Comme ses troupes, le président Andrés Manuel López Obrador ne se sent pas concerné par la révolution féministe qui s'étend dans le pays. Lors de sa conférence de presse quotidienne, il s'est montré agacé par les questions des journalistes sur les féminicides barbares qui ont fait les gros titres. Durant la première année de son mandat, en 2019, plus de dix femmes ont été tuées chaque jour au Mexique et 1 010 homicides ont été classés comme féminicides. Mais Amlo, de son surnom, refuse d'adopter des mesures pour combattre ce fléau. Révulsées par cette indifférence, des manifestantes féministes ont tagué le Palais national, siège de la présidence. Amlo leur a demandé de cesser de «peindre les murs».
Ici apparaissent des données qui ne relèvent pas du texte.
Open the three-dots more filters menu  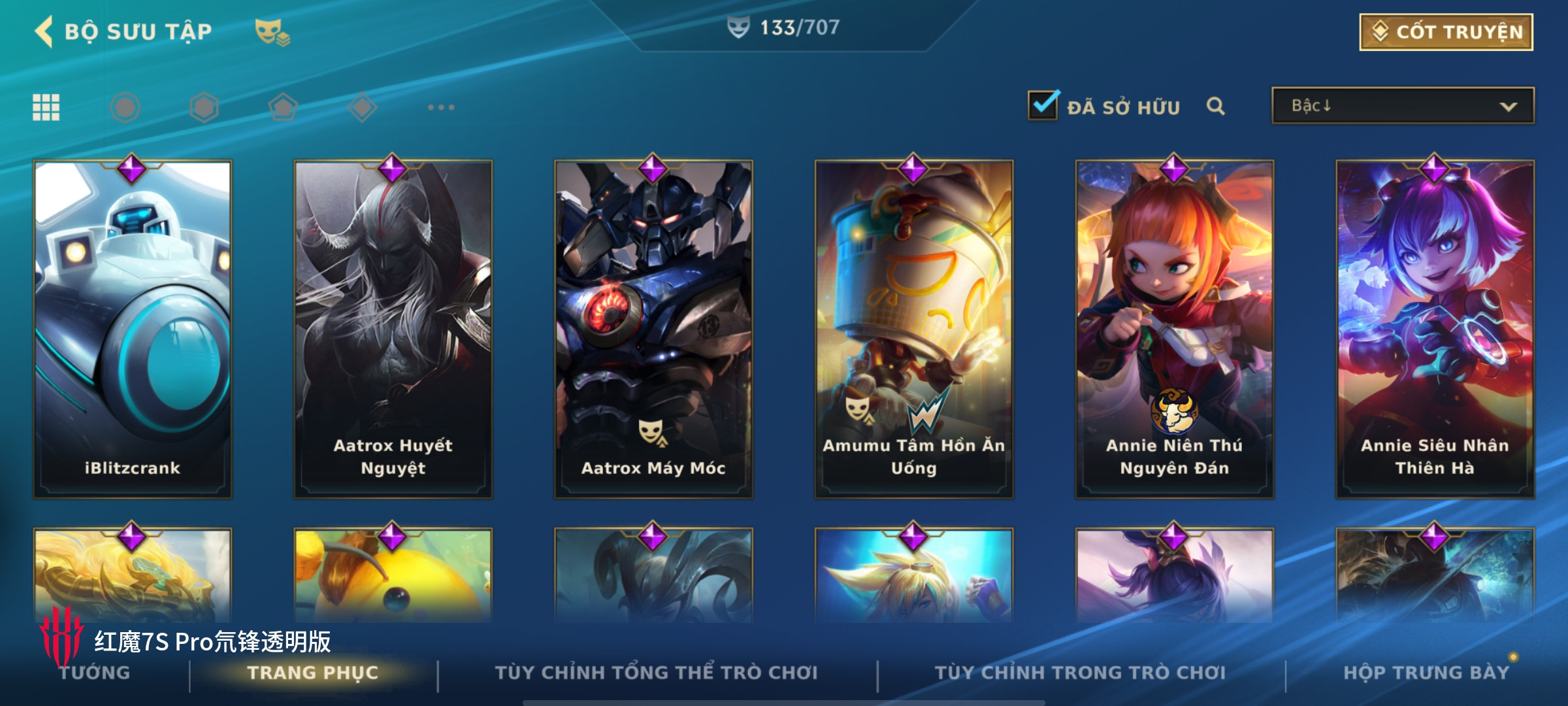(441, 107)
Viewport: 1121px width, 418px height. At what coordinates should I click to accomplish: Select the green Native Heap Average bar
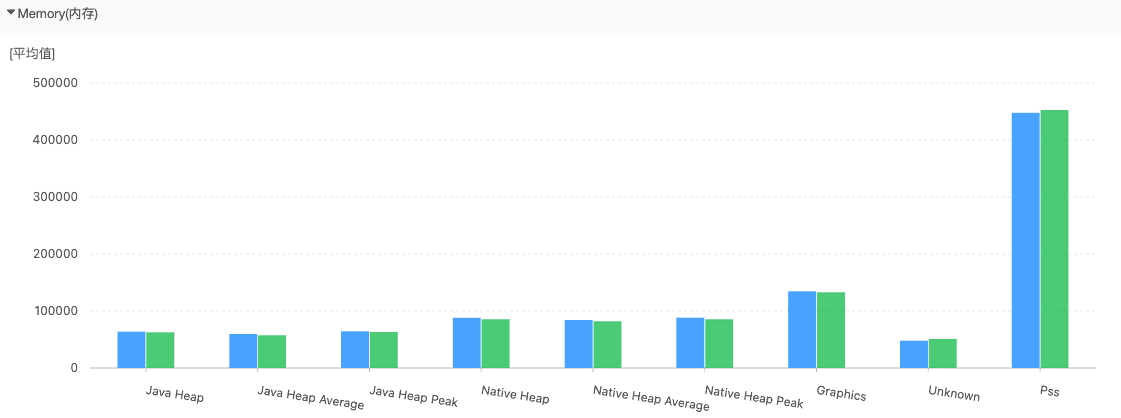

Pensant dissiper tout malentendu, López Obrador a aussi affirmé : «Je suis contre les féminicides.» Considérant que cette déclaration pouvait être déclinée en une série d'assertions creuses, il a improvisé un décalogue : «Non aux agressions contre les femmes. Il faut respecter les femmes. Il faut protéger la vie de tous les êtres humains…» Au-delà, le gouvernement n'a pas présenté l'ébauche d'une action concrète. Amlo considère que les féminicides ont la même cause que la criminalité en général : la perte des valeurs morales. Et le Président de poursuivre : «Le féminisme doit s'inspirer de l'humanisme, qui est la référence.» Moins tonitruant que le président brésilien, Jair Bolsonaro, López Obrador fait cependant aisément étalage de sa mentalité de patriarche vieux jeu et condescendant. Au début de son mandat, il avait dévoilé un pan de son projet contre la criminalité : demander aux «madrecitas» («petites mères») de contrôler leurs fils pour les empêcher de tomber dans la délinquance car elles sont «pleines de sentiments». «Les femmes sont sensibles, fines, délicates et elles ont un sens de la beauté particulier», avait-il dit au sujet d'un projet de reconstruction des routes dans le sud du pays incluant des femmes ouvrières.
Le Président se montre moins sirupeux lorsqu’il s’agit de la grève des femmes mexicaines annoncée le 9 mars prochain. N’ayant pas saisi le sens du mouvement féministe, Amlo estime qu’il s’agit d’un complot contre lui.